# Stated exercise
Render everything from the line containing "You are a computer-use agent." down to the end of the listing as a numbered list, with blank lines dropped and the pictures left out.

# Records supplied
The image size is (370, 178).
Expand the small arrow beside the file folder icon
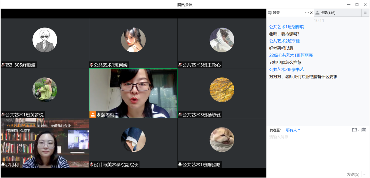click(359, 130)
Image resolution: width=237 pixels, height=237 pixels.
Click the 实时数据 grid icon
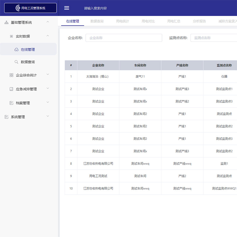(11, 36)
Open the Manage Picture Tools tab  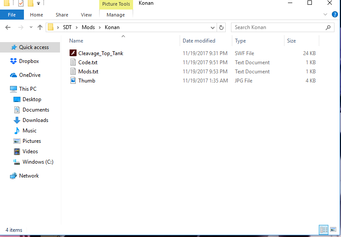click(116, 15)
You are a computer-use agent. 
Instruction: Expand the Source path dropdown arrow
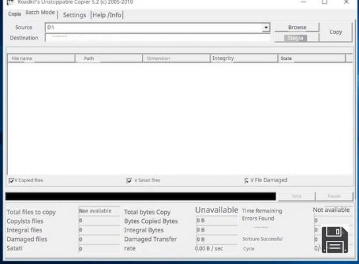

# Result of this exercise
1. You are a computer-use agent. 
2. Instruction: Expand the Source path dropdown arrow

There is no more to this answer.